Stored items:
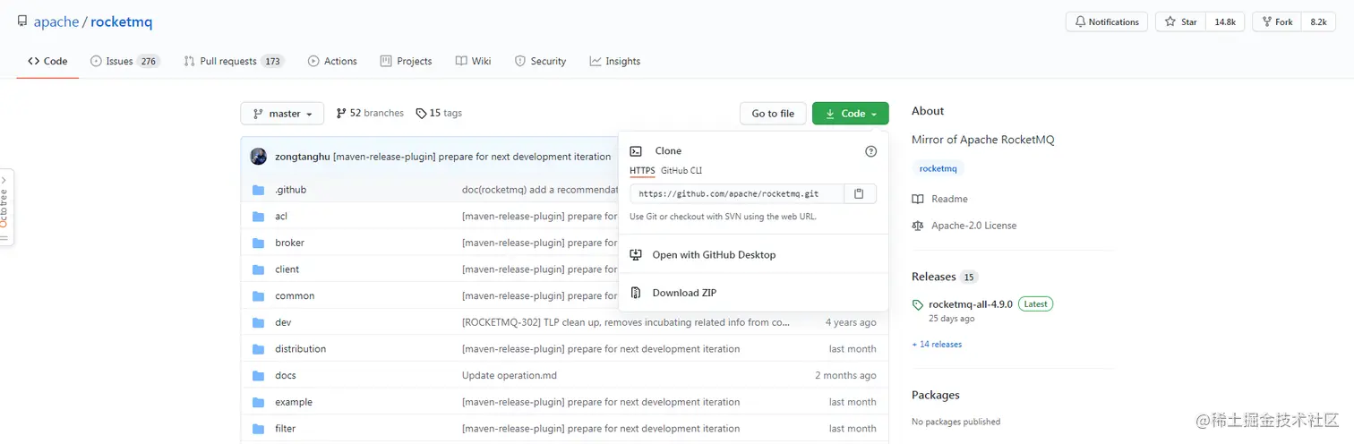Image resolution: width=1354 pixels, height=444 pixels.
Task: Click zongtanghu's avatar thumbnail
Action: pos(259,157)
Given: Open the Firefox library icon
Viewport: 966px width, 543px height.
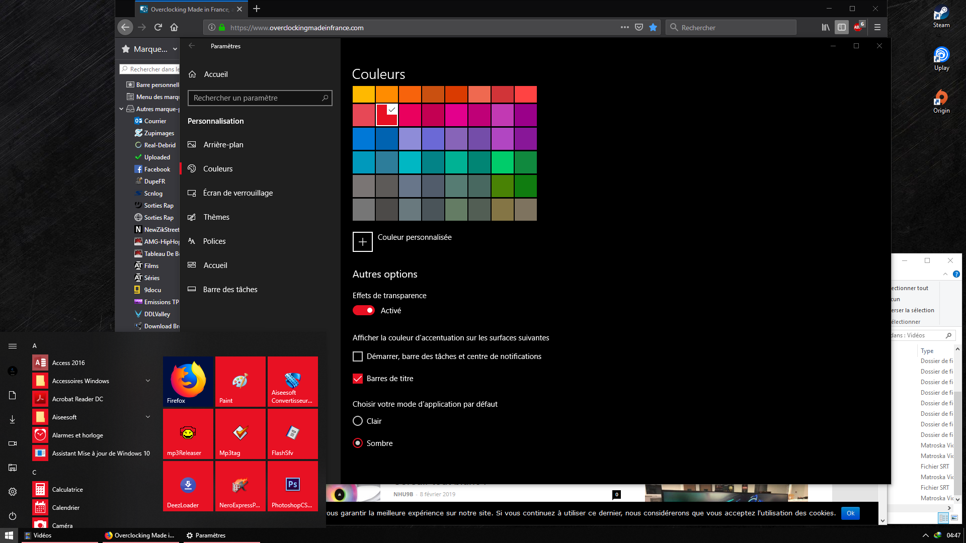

==

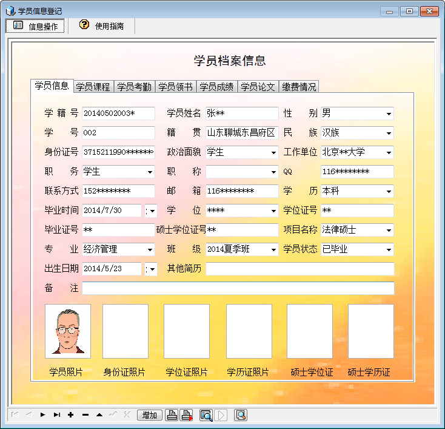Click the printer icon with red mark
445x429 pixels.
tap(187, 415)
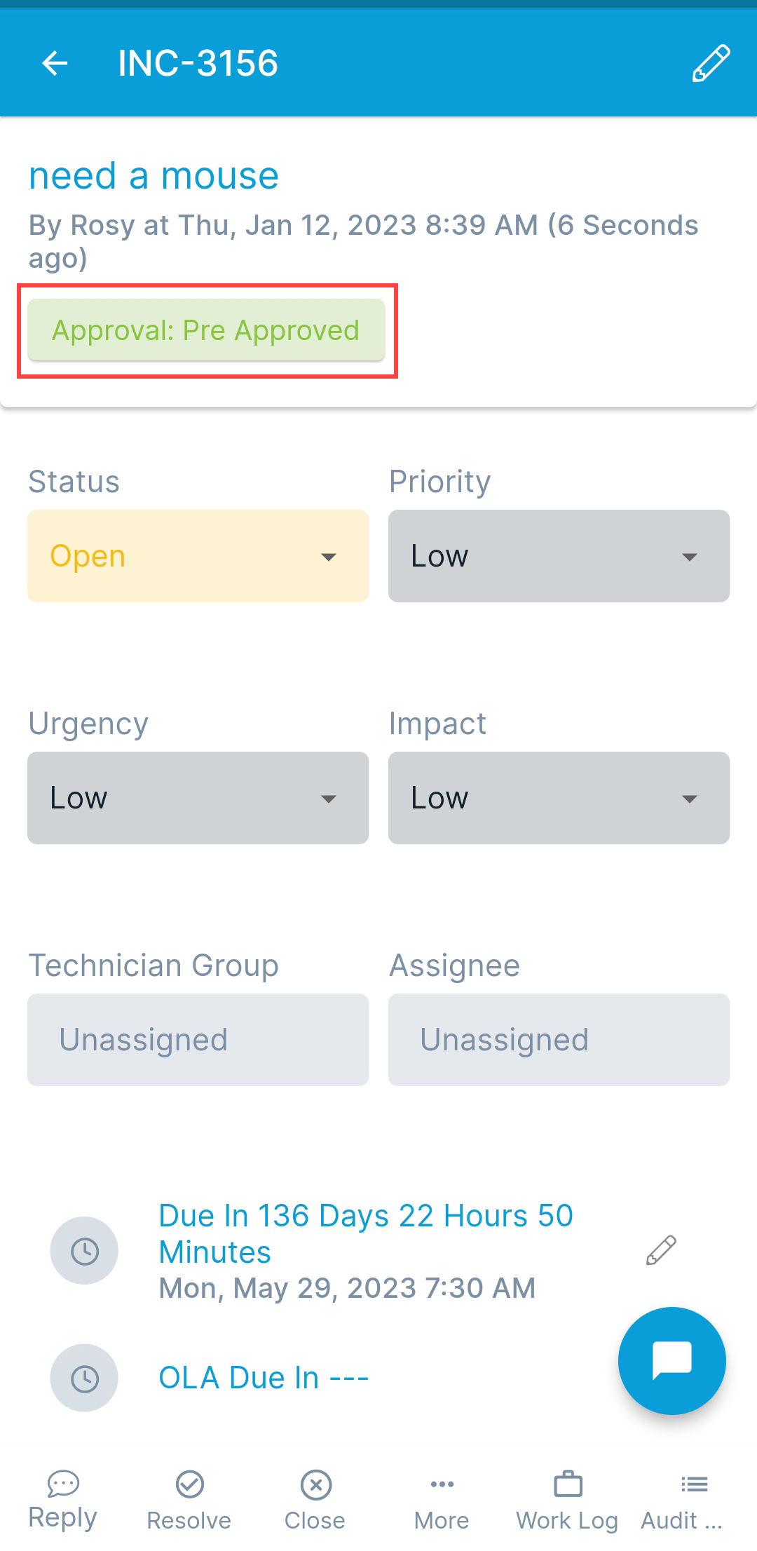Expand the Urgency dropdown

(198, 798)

...

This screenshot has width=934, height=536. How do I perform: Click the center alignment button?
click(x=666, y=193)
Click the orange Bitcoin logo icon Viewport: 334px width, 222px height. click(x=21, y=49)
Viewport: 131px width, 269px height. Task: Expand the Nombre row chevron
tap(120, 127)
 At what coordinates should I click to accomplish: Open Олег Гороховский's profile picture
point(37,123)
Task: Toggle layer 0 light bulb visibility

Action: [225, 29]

CHALLENGE
Rewrite the part that opens with the line containing "At what coordinates" and closes with the line containing "Action: [225, 29]", replacing "profile picture" with "avatar" and leaving everything else unchanged.

WORKED SOLUTION
 At what coordinates should I click to accomplish: Open Олег Гороховский's avatar
point(37,123)
Task: Toggle layer 0 light bulb visibility

Action: [225, 29]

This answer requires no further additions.